History and Origins of Fracking

Hydraulic Fracturing, or fracking as it is commonly referred to, consists of a variety of similar processes utilized to locate and recover oil and natural gas from beneath the earth’s surface (EPA, 2016). The process of hydraulic fracturing utilizes the expulsion of liquids at very high-pressure levels to create fractures in the rock formations beneath the ground. The high-pressure liquids are typically comprised of wastewater, proponent, and additive chemicals. In order to expel the high-pressure liquid deep underground, vertical wells are first dug thousands of feet below ground.

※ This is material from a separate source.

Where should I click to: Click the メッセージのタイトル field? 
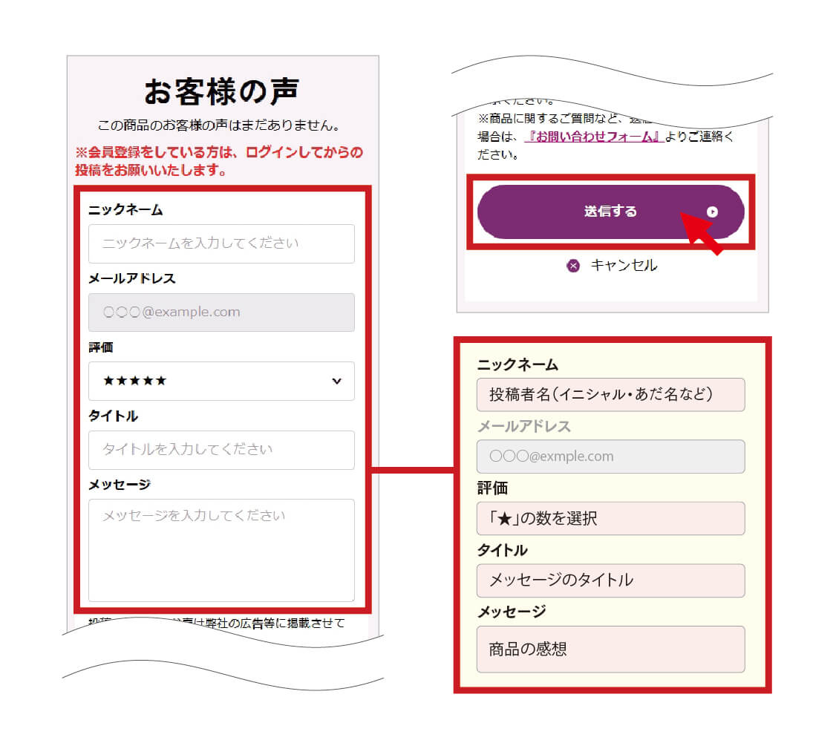tap(610, 580)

Once the high pressure liquids create fractures within the earth for oil or natural gas to escape, liquids flow back to the surface and are collected in large containers. The flow back consists of the original chemicals and wastewater, along with naturally occurring minerals as well as contaminants. While in recent times, the debate over the impact of hydraulic fracturing on the environment has become more documented and public, debates over the ethics of manufacturing fossil fuels is a long standing debate.

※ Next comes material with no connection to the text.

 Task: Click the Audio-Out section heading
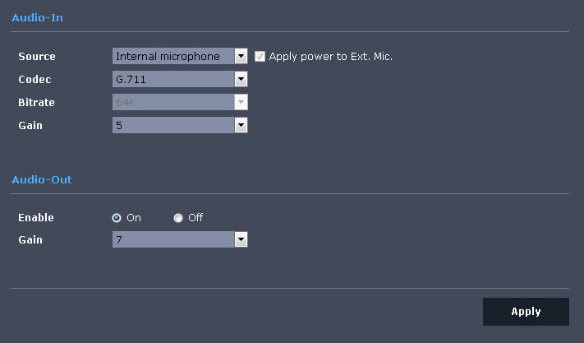click(42, 179)
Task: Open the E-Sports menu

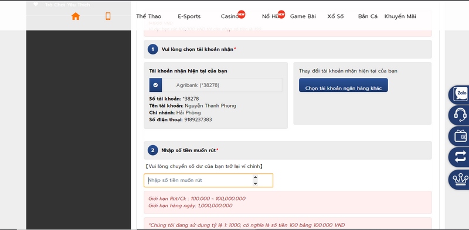Action: (x=189, y=16)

The search for oil and natural gas is not a new concept in America (Manfreda, 2014). The original method for oil drilling dates back to the civil war, and involved a rudimentary method of firing artillery into a canal. This method increased oil production by 1200 percent (2014). The next step in hydraulic fracturing was in the 1930’s. Instead of using a wired torpedo, drillers used non-explosive liquid acid. Additionally, in 1947 a more refined method of fracking was created, which utilized a form of gelled gasoline that was directly injected into limestone, in much the same way as wastewater and chemicals are used today. Finally, in 1949, in an oil well near Duncan, Oklahoma, the Halliburton oil company created an injection method for locating and capturing oil by injecting a highly pressurized mix of water and sand into formed rock miles into the ground. While the hydraulic fracturing process continued to be refined into the 1990s through technological innovations, the basic premise of injection and extraction of oil and natural gas is decades old.

Oklahoma Context

The oil and gas industry is an important contributor to the economy of Oklahoma. 20 percent of all jobs in the state are related to the oil and gas sector (OERB, 2014). Additionally, the oil and gas industry brings in more than $513 million dollars to the state of Oklahoma, and more than $325 million to public education for a state that ranks 49th in the nation for education (Juozapavicius, 2016). Despite the economic benefits provided by the oil and gas industry, the practice of hydraulic fracturing has caused negative impacts throughout the state, the extent of which, are still being researched and debated (EPA, 2016). For instance, in 2016, 567 earthquakes greater than a 3.0 magnitude were recorded in Oklahoma, the most of any state in the country (USGS, 2016). While it is difficult to determine the impact of hydraulic fracturing on the increased seismic activity in the state, many residents believe that fracking is to blame for the high number of earthquakes (Ballotpedia, 2016). Most recently, Oklahoma was found to have some of the most contaminated and poorest water quality in the U.S. (United Health Foundation, 2016). While it may be difficult to prove at this point the degree to which hydraulic fracturing has contributed to the decline of water quality in the state, it is difficult to ignore the increasing amount of circumstantial evidence that points to a relationship between hydraulic fracturing, increased seismic activity, and compromised water quality.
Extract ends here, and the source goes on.